In Vilnius wurde ein umfangreicher Verteidigungsplan in Vorbereitung auf mögliche bewaffnete Konflikte ausgelegt, den der Bürgermeister Valdas Benkunskas der Öffentlichkeit präsentierte. Der Notfallplan betont die Wichtigkeit von schnellen Evakuierungsmaßnahmen; demnach wäre die Stadt über sechs vordefinierte Routen hauptsächlich in westliche und südliche Richtung zu räumen. In idealen Umständen sehe der Plan vor, die Evakuierung binnen eineinhalb Tagen abzuschließen, abhängig jedoch von zahlreichen Faktoren, beispielsweise der Unversehrtheit der städtischen Brücken post Konfliktausbruch. Die Behörden haben zur Vorsorge fünf verschiedene Evakuierungsszenarien entwickelt.

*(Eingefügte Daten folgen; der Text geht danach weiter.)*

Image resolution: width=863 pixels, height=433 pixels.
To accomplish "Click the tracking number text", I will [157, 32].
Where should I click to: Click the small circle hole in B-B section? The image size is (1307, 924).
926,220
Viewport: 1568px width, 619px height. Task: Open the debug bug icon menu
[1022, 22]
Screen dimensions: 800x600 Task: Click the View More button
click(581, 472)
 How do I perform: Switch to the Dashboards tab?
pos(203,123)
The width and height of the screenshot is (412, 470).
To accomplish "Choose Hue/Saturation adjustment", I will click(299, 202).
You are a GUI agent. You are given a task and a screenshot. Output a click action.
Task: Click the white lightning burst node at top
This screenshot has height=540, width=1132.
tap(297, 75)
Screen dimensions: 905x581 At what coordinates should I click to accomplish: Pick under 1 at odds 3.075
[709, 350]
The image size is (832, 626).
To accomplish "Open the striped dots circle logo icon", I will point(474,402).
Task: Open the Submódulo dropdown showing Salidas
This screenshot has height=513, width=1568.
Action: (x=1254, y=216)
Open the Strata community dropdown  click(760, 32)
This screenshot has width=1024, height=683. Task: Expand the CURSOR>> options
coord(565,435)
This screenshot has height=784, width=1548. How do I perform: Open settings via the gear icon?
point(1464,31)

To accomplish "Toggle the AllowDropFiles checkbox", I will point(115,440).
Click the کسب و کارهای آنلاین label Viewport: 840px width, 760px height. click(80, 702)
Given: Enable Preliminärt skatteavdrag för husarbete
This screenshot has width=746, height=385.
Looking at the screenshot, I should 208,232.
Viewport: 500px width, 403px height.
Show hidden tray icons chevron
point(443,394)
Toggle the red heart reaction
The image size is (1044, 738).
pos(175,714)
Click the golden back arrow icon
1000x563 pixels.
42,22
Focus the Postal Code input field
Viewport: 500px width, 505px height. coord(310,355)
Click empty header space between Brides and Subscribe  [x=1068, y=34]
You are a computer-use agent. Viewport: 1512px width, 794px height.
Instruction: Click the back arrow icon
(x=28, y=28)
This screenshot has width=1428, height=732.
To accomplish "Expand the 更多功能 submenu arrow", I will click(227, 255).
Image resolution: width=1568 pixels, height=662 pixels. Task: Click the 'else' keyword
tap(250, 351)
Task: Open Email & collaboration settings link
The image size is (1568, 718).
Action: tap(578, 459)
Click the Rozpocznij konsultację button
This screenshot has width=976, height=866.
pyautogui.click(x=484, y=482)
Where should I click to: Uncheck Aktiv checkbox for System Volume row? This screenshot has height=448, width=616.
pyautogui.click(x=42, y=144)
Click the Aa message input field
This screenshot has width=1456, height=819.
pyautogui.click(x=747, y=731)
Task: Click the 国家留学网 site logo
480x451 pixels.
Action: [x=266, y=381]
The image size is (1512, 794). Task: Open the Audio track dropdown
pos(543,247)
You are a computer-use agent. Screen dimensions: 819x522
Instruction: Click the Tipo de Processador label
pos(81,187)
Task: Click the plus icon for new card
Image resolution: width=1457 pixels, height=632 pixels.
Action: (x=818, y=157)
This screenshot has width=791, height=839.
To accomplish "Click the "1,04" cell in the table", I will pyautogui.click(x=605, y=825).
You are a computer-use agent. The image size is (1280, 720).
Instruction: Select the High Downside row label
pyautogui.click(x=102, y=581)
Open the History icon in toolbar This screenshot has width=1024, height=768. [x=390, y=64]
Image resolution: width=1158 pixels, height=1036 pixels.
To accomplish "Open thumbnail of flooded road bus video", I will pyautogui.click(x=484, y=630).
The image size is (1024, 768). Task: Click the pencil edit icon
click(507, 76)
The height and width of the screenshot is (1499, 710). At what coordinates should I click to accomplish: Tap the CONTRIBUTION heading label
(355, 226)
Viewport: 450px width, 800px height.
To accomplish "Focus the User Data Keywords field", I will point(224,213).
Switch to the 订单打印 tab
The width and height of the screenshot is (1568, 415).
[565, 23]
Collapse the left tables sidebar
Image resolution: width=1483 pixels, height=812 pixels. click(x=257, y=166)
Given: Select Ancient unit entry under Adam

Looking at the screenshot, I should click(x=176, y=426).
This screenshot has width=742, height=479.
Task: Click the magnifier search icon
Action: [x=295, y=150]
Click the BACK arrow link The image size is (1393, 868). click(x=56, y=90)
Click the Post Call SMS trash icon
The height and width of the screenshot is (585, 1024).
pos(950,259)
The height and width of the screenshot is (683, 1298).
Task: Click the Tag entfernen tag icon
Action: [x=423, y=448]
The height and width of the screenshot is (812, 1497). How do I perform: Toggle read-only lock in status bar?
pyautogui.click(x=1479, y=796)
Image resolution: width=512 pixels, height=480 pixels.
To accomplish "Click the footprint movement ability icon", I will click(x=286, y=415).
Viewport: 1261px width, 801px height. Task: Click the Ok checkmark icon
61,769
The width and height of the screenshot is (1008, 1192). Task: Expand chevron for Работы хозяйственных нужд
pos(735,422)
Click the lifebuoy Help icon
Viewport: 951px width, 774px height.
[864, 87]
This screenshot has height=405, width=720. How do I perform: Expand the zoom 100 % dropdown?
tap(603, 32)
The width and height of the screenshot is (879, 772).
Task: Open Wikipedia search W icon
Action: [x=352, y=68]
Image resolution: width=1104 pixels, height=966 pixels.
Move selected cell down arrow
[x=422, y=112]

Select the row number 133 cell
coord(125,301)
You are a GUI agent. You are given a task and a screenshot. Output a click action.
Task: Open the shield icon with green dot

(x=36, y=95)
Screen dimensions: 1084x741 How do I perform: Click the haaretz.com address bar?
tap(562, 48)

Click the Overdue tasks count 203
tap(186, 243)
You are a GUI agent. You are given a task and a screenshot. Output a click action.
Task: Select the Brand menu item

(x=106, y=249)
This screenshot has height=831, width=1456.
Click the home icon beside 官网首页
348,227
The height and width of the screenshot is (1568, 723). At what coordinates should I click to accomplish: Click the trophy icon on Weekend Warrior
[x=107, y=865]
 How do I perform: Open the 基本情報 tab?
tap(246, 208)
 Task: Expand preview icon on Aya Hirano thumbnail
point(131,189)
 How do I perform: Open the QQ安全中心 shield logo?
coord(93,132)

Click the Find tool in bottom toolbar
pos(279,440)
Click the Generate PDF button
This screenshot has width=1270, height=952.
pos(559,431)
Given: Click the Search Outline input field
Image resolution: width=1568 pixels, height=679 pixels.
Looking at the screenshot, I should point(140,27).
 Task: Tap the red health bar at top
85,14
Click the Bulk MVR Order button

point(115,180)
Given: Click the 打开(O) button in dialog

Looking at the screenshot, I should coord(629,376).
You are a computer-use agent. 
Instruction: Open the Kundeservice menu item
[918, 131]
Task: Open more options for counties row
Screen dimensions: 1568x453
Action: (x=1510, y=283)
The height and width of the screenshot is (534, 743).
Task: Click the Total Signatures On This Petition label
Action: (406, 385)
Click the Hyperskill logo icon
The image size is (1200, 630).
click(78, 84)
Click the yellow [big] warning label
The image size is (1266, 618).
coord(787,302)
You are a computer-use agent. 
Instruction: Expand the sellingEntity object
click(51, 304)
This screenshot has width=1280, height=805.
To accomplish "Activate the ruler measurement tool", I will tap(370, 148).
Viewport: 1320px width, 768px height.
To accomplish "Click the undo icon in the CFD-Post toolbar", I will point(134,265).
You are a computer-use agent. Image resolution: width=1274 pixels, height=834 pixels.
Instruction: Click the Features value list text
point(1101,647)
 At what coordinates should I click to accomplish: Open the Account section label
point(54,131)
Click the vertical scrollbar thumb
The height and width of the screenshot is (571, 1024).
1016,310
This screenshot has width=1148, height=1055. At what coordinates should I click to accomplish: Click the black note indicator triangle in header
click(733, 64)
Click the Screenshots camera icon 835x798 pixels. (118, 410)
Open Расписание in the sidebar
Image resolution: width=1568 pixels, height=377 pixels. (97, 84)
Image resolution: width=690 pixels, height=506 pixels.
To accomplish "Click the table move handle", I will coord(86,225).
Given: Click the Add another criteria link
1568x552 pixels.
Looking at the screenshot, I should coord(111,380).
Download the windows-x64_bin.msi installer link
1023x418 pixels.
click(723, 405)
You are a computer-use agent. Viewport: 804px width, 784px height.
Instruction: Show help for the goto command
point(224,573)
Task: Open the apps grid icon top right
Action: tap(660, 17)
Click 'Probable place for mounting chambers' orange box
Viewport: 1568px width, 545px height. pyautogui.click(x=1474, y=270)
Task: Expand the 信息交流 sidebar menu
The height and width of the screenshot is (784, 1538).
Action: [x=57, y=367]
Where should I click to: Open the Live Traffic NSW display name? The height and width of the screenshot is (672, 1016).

Des Weiteren führte Benkunskas aus, dass derzeit 50 Prozent der Bevölkerung in den vorhandenen Schutzeinrichtungen Platz finden könnten. Ziel sei es, allen Bürgern Zugang zu sicheren Unterkünften zu ermöglichen. Hierzu befinden sich die Behörden in Verhandlungen mit Eigentümern größerer Gebäudekomplexe, wie Einkaufszentren oder Bürogebäuden, um auch deren unterirdische Anlagen, wie Keller oder Tiefgaragen, als Schutzräume nutzen zu können.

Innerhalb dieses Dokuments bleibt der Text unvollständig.